S.S.V. Ramana, superintendent of Government General Hospital (GGH-Guntur), says that a 2025 study, titled ‘Two decades of melioidosis in India: A comprehensive epidemiological review’, puts the total number of cases reported by different States in India till date at 499 in Karnataka, 210 in Tamil Nadu, 58 in Kerala, 79 in Puducherry, 36 in Telangana, 10 in Maharashtra, 7 in Goa, 5 in Bihar and 4 in Andhra Pradesh (including the newly identified cases).
Chief Minister N. Chandrababu Naidu has instructed the Health department to prepare a complete health profile of each individual in the village. As part of it, the department conducted a house-to-house survey through 14 teams, each comprising of a medical officer and four paramedical staff. The government also arranged two medical camps to screen symptomatic persons and identified over 75 residents suffering from fever. They were being treated.
Six teams have been formed to screen high-risk individuals, people with hypertension, diabetes, chronic kidney diseases, alcohol consumers and family contacts of the deceased. As many as 145 hypertension cases, 127 diabetes cases and 4 cancer cases were found during the survey.
Dr. Ramana says they have counselled the people on their misconceptions about the deaths, dietary lifestyle and follow-up sessions for hypertension and diabetes cases. The villagers were also advised against walking barefoot to prevent bacterial infections.
History of fever
On visiting the houses of the 29 deceased individuals, the health department teams found that 17 had a history of fever with breathlessness and seven had joint pain, cough and headache. Survey could not be conducted at five houses, according to a report submitted by the department to the government. Five of the deceased worked in stone crusher units and jute mills, four were farmhands and three were milk shop owners. Seven people consumed alcohol and five were smokers.

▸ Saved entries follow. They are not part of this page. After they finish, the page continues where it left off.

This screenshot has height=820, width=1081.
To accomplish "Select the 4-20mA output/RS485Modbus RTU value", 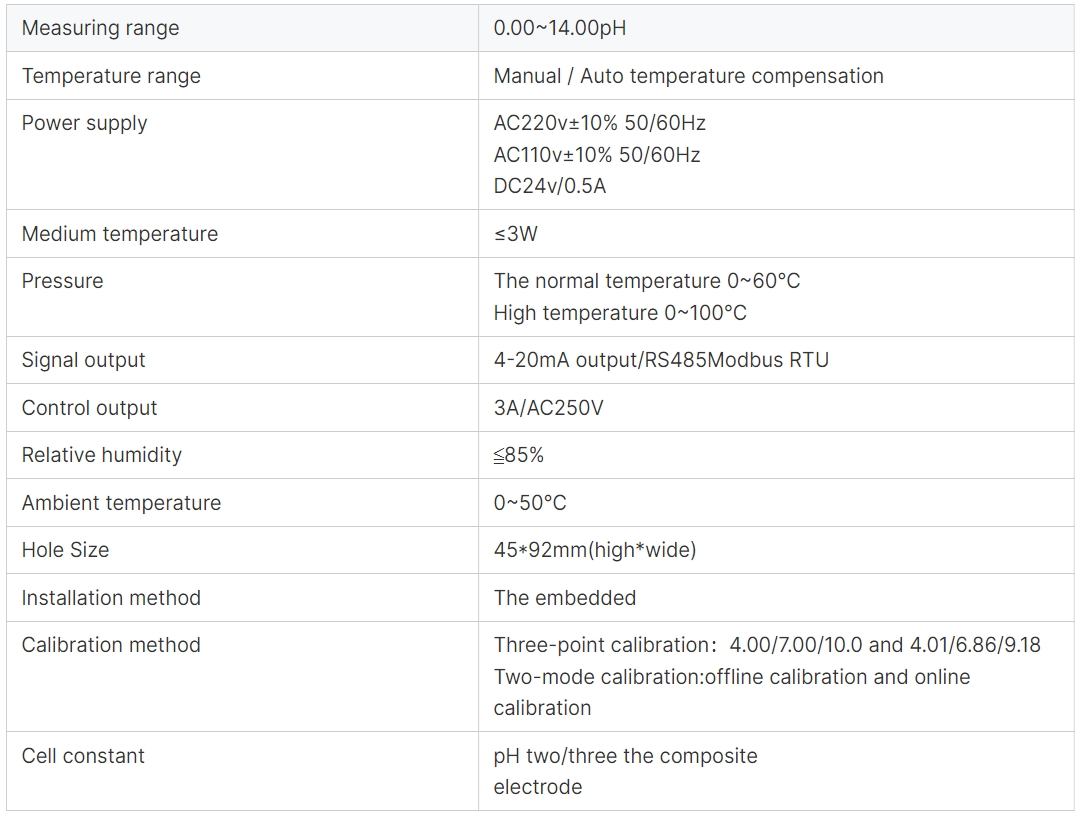I will (x=660, y=360).
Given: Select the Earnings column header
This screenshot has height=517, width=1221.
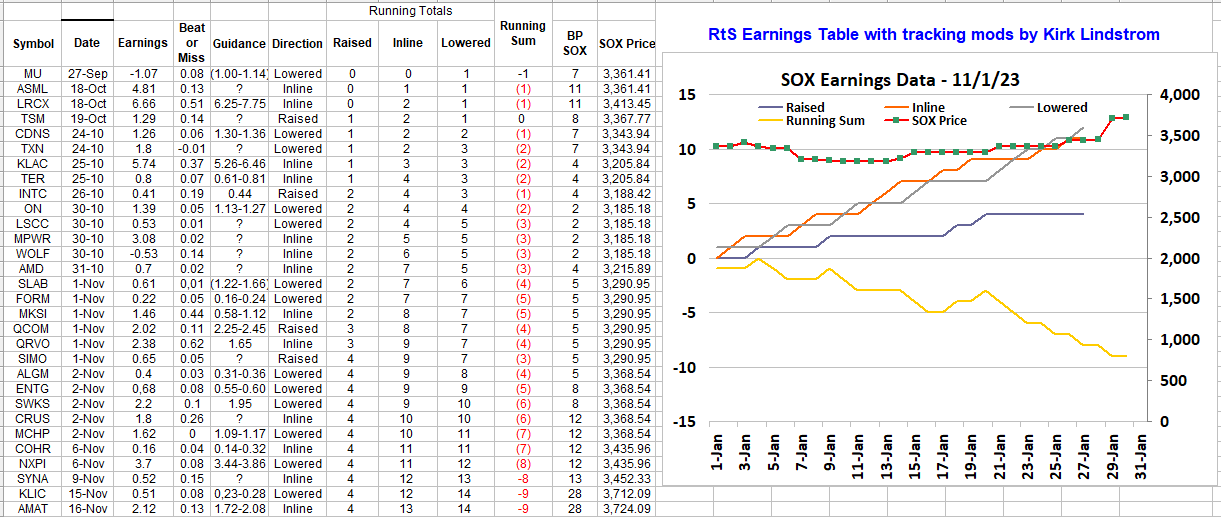Looking at the screenshot, I should (x=143, y=44).
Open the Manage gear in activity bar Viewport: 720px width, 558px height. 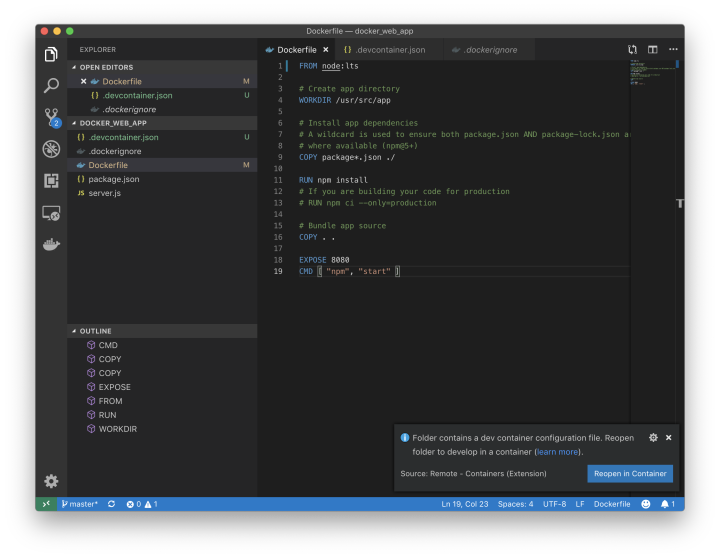[x=51, y=481]
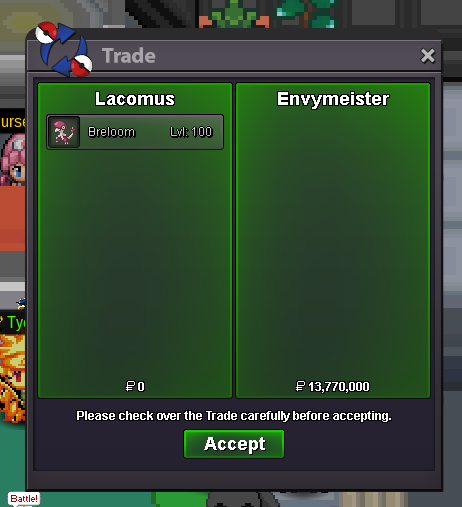462x507 pixels.
Task: Click the Battle! speech bubble
Action: point(24,499)
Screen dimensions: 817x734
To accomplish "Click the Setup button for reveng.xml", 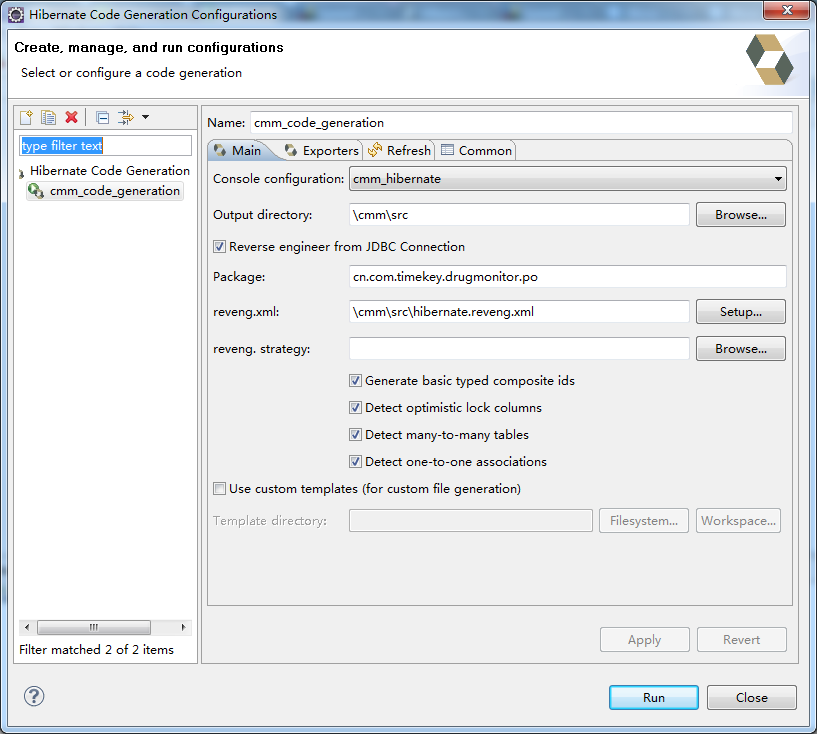I will pos(740,311).
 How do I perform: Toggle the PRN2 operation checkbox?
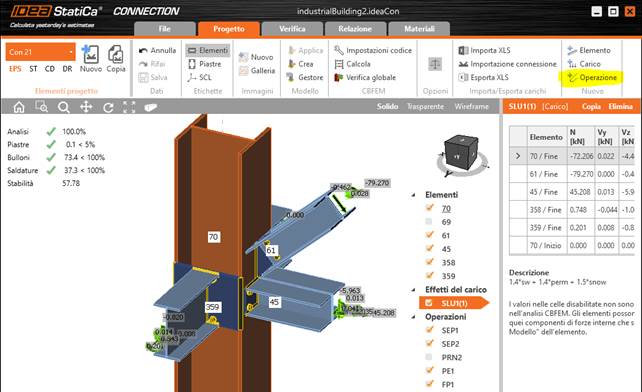click(429, 357)
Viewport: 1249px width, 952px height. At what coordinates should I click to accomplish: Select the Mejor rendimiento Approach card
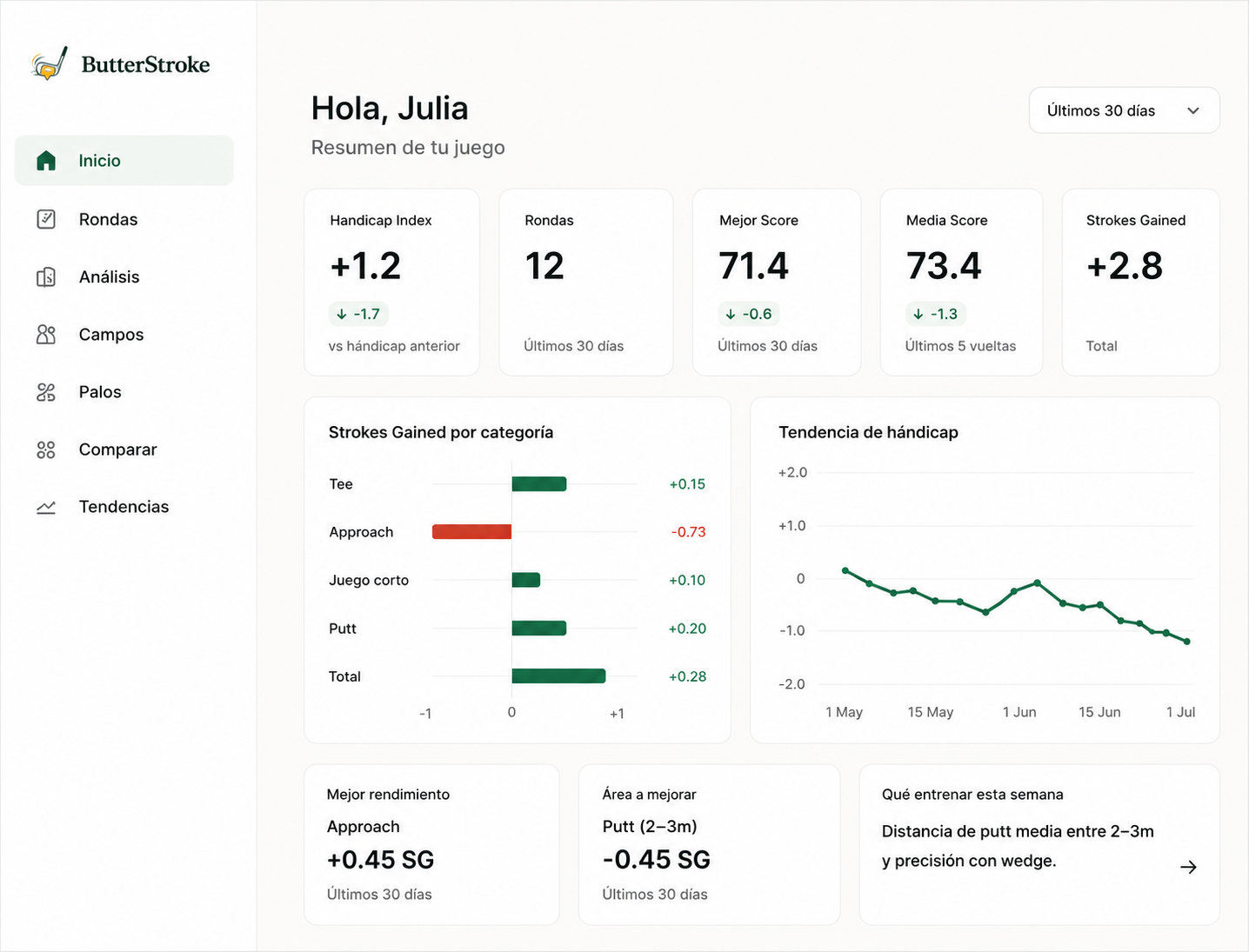[431, 844]
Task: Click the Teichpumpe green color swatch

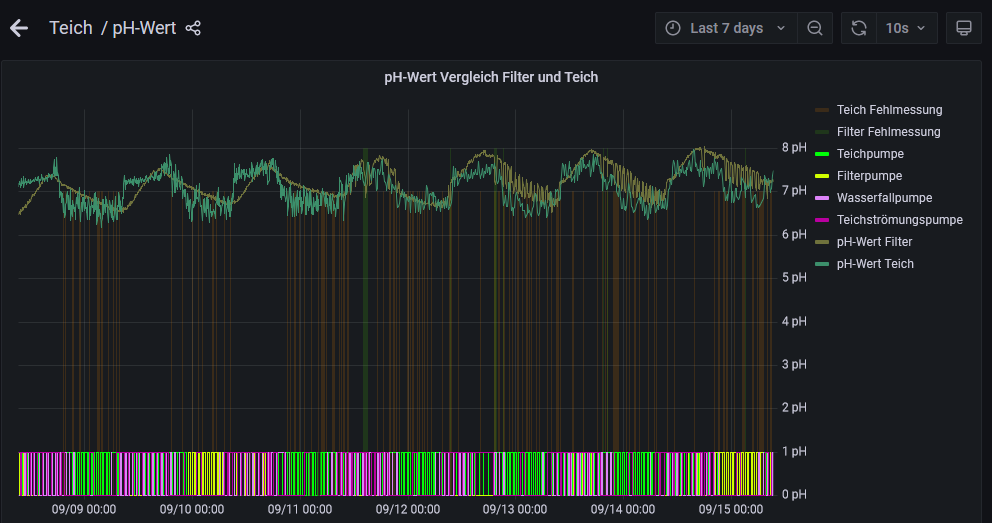Action: pos(822,154)
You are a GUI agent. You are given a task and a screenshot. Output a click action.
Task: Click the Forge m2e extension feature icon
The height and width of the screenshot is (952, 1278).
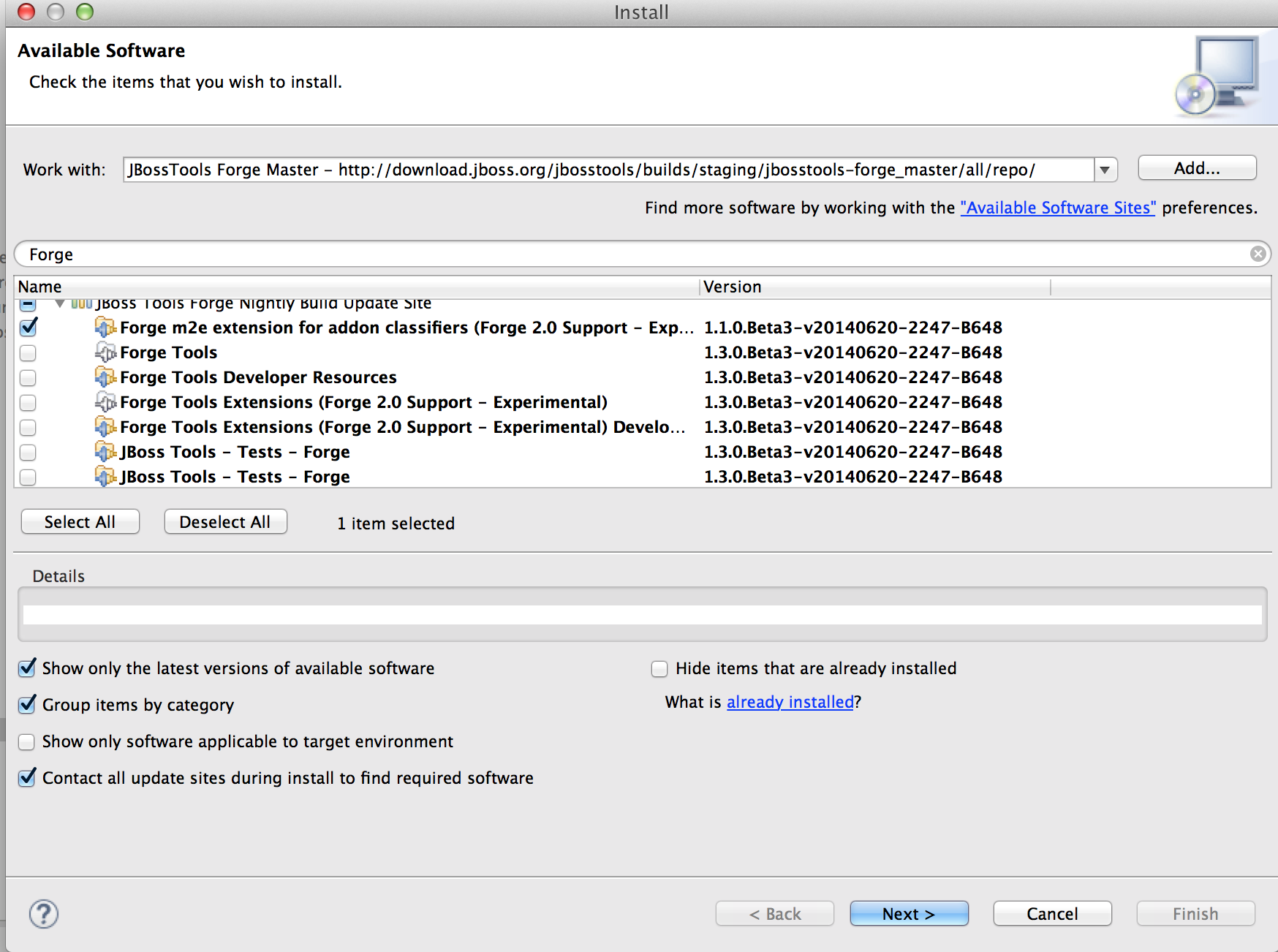105,328
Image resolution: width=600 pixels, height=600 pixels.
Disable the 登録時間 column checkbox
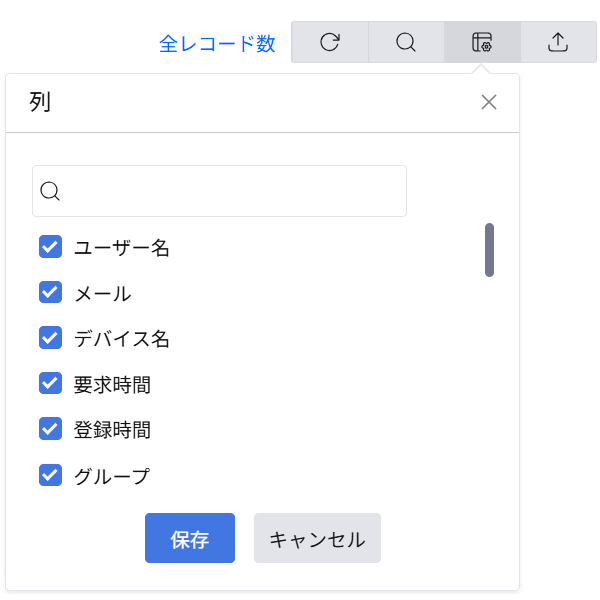50,429
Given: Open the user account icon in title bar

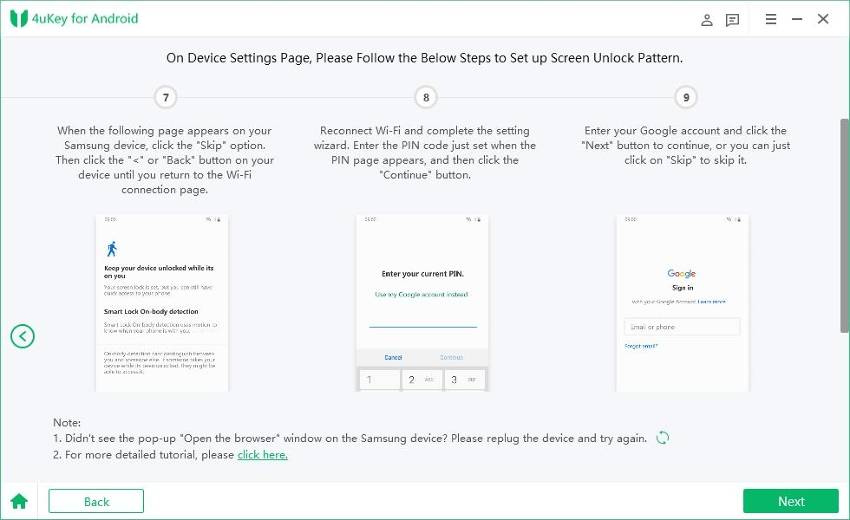Looking at the screenshot, I should 707,19.
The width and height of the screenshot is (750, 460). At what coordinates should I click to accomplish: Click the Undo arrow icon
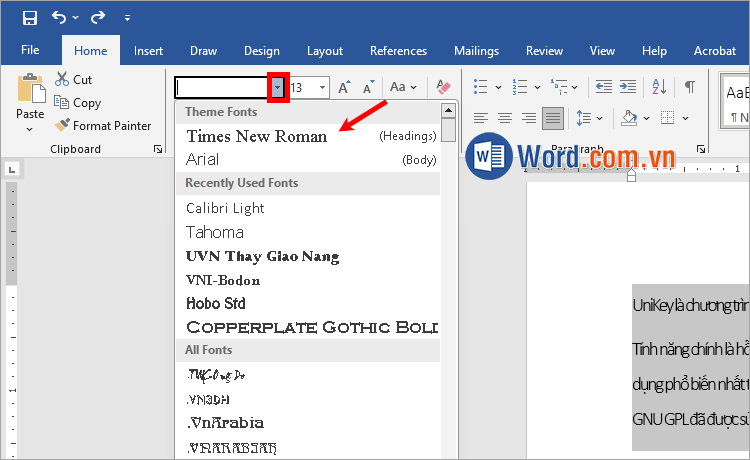[59, 17]
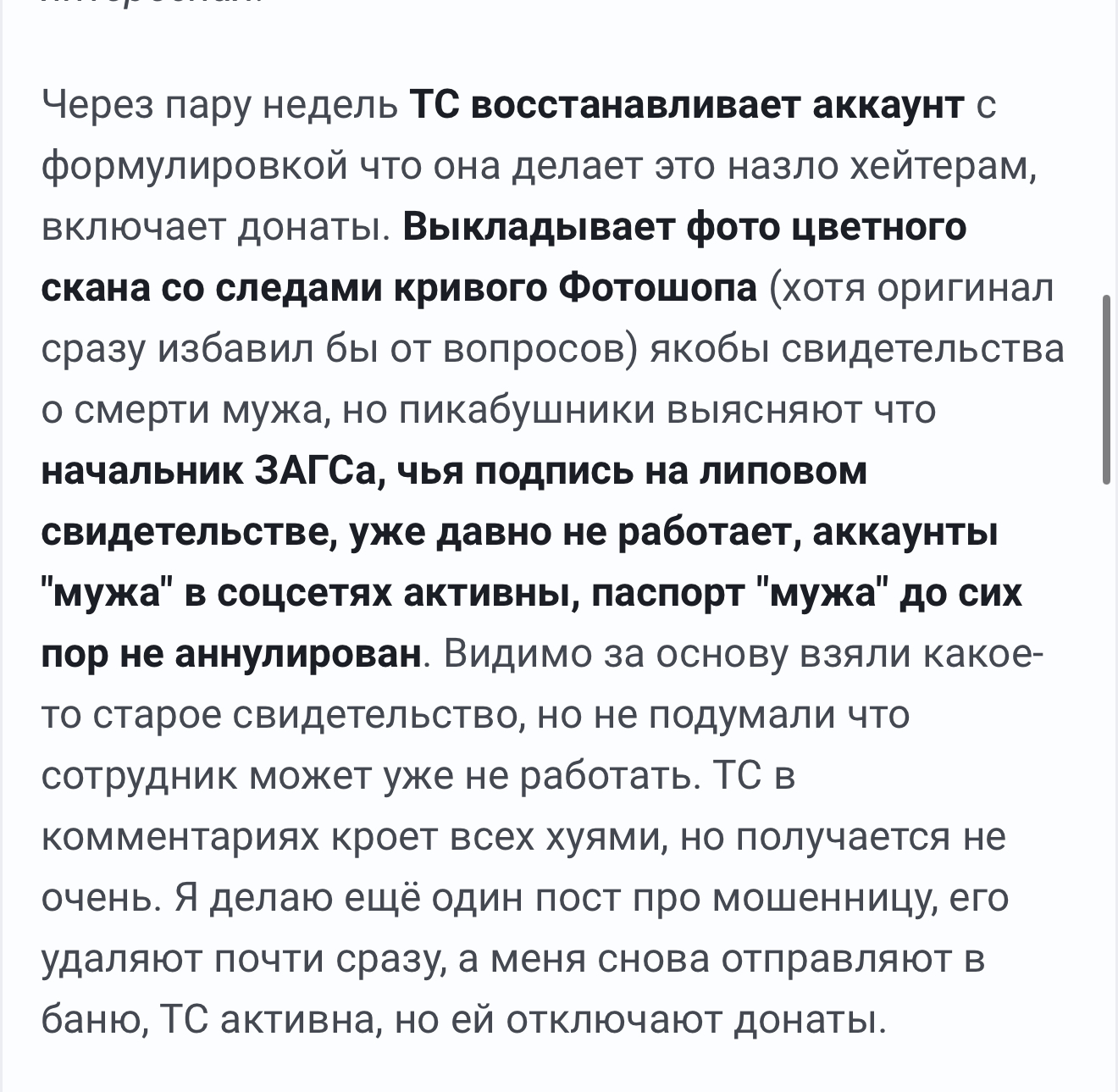Click the opening words "Через пару недель"

pyautogui.click(x=219, y=105)
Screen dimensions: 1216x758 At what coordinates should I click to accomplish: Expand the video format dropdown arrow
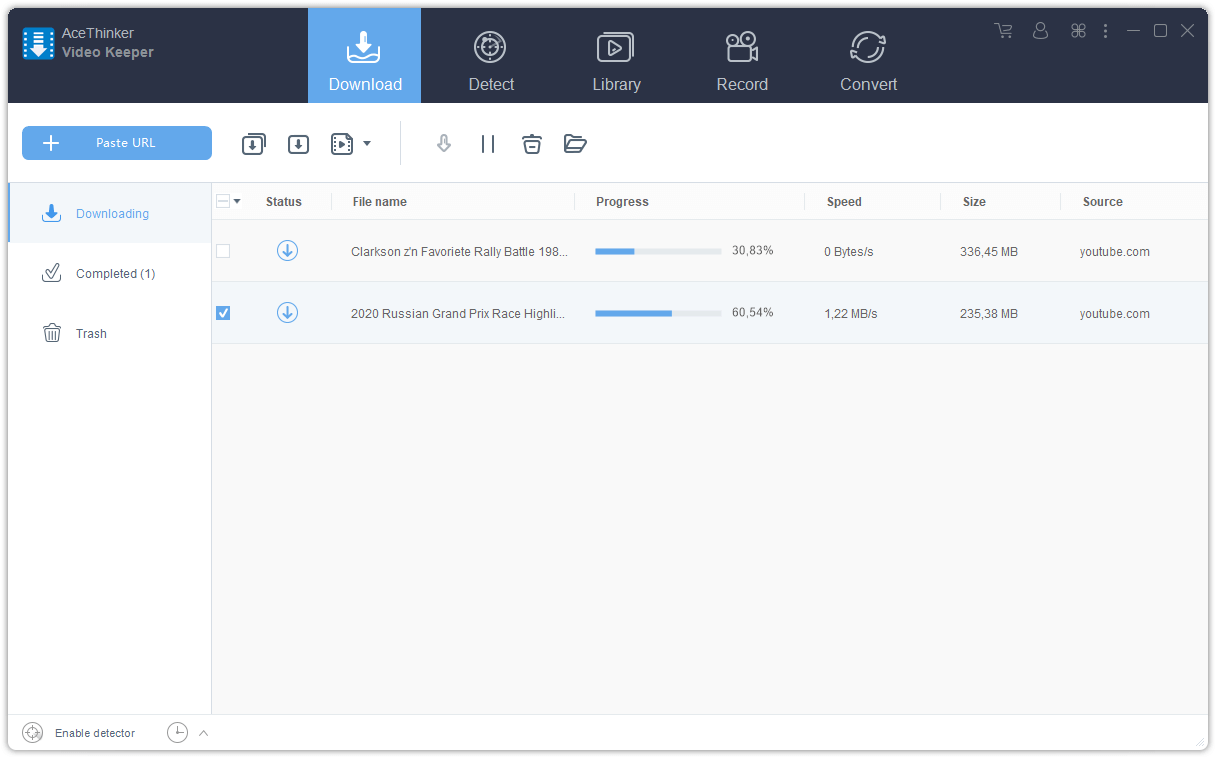pos(367,144)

A waterbody formed by mining at Turakapalem village near Guntur.
| Photo Credit:
T. Vijay Kumar
The DMHO says that they have collected blood samples for a total of 41 tests, including 22 tests related to Complete Blood Profile (CBP) and 19 tests of biochemistry, from all the adults in the village and expect results within 72 hours. Based on the laboratory results, the department will provide necessary treatment to the patients.
Meanwhile, the opposition YSRCP, CPI and CPI(M) demand that the government provide financial assistance to the families of the deceased in the village on humanitarian grounds.